─── Extracted information ───
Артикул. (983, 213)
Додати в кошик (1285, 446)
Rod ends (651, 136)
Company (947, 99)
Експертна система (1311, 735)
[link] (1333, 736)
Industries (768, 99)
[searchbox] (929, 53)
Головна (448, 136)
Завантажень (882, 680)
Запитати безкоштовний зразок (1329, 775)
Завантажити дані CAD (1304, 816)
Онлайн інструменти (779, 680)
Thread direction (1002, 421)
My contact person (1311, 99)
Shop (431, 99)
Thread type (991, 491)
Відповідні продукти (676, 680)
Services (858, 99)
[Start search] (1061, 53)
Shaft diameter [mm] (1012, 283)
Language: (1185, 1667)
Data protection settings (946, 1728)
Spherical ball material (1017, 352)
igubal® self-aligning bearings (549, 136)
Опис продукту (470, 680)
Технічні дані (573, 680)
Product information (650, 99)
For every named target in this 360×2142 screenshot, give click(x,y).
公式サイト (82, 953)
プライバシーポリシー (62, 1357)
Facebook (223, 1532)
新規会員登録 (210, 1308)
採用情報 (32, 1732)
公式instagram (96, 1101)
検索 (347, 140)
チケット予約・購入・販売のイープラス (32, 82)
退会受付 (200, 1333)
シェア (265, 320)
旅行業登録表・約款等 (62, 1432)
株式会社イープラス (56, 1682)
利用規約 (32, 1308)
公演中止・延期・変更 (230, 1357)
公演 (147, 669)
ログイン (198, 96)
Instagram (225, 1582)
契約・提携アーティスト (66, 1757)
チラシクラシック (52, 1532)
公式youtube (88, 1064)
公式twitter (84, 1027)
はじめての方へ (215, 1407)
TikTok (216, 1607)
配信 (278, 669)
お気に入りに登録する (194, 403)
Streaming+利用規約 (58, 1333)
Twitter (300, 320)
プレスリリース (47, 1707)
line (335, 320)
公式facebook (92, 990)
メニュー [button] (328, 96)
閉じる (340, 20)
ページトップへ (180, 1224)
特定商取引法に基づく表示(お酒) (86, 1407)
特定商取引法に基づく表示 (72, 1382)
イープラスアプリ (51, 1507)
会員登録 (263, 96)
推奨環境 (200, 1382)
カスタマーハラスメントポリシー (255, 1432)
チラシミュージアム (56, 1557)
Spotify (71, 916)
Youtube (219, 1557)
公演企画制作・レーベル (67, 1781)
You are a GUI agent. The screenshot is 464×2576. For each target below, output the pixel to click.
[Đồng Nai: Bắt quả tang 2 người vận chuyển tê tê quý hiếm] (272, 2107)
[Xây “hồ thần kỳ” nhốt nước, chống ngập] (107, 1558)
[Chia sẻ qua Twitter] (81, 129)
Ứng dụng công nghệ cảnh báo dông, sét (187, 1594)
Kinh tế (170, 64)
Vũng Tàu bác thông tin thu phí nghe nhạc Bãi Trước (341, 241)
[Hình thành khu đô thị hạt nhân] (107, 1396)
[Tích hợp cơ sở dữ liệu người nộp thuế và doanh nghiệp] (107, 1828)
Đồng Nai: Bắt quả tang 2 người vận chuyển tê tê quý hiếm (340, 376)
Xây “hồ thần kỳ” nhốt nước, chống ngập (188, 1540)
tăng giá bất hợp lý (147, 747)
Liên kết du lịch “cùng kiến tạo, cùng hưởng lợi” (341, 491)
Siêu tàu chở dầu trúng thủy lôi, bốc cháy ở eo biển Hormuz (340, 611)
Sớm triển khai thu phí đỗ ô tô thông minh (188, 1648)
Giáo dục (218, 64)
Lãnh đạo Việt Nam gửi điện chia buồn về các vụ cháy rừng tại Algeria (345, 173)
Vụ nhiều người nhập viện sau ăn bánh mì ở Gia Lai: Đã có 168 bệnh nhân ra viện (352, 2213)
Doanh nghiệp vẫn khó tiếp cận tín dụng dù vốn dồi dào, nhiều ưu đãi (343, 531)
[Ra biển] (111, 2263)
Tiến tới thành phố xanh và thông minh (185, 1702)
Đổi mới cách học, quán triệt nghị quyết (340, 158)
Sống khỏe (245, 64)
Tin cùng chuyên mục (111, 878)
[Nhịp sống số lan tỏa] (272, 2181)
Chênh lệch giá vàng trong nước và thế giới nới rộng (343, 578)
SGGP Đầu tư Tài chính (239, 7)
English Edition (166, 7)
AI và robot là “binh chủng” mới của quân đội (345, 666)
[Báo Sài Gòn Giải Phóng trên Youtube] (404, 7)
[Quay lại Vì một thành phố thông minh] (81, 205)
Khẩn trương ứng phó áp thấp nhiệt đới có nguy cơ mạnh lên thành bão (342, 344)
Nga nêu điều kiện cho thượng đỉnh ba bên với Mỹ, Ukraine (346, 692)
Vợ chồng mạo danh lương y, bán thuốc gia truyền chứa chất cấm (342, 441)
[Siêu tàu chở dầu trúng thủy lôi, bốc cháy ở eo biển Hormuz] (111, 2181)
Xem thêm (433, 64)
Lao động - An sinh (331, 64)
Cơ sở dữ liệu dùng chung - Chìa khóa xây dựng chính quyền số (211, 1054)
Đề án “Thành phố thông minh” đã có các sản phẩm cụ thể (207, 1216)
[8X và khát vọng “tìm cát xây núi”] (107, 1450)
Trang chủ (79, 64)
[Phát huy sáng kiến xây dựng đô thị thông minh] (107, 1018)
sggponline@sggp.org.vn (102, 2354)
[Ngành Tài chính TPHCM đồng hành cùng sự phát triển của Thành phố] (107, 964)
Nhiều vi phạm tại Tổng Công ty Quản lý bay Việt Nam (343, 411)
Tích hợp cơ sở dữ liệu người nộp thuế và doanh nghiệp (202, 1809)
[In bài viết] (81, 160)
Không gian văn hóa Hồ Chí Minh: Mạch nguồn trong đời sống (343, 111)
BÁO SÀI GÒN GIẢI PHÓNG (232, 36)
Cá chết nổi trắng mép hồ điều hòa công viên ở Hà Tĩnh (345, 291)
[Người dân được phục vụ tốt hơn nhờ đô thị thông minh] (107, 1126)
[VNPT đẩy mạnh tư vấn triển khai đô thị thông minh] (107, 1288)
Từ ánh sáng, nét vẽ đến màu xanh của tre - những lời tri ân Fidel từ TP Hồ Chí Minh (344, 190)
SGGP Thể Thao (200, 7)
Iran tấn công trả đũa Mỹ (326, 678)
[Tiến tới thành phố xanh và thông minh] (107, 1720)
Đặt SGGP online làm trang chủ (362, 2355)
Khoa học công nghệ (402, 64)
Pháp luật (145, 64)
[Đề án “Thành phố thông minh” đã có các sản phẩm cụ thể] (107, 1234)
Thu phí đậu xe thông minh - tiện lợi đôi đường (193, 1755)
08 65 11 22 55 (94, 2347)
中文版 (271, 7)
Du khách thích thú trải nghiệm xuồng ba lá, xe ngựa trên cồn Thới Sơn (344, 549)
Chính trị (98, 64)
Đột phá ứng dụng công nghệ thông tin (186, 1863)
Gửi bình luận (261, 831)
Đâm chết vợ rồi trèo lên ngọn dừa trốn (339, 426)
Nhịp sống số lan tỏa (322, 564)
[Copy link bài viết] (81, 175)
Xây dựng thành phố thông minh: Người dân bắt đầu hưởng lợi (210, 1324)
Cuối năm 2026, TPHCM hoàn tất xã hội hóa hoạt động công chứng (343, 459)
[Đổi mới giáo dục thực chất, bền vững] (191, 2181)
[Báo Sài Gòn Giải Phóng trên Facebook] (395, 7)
───
**Action item**.
Reprint exactly the lines above that start at the one with "You are a GUI" and end at the one with "[Hình thành khu đô thị hạt nhân] (107, 1396)", keeping both and adding none.

**Response area**.
You are a GUI agent. The screenshot is 464×2576. For each target below, output the pixel to click.
[Đồng Nai: Bắt quả tang 2 người vận chuyển tê tê quý hiếm] (272, 2107)
[Xây “hồ thần kỳ” nhốt nước, chống ngập] (107, 1558)
[Chia sẻ qua Twitter] (81, 129)
Ứng dụng công nghệ cảnh báo dông, sét (187, 1594)
Kinh tế (170, 64)
Vũng Tàu bác thông tin thu phí nghe nhạc Bãi Trước (341, 241)
[Hình thành khu đô thị hạt nhân] (107, 1396)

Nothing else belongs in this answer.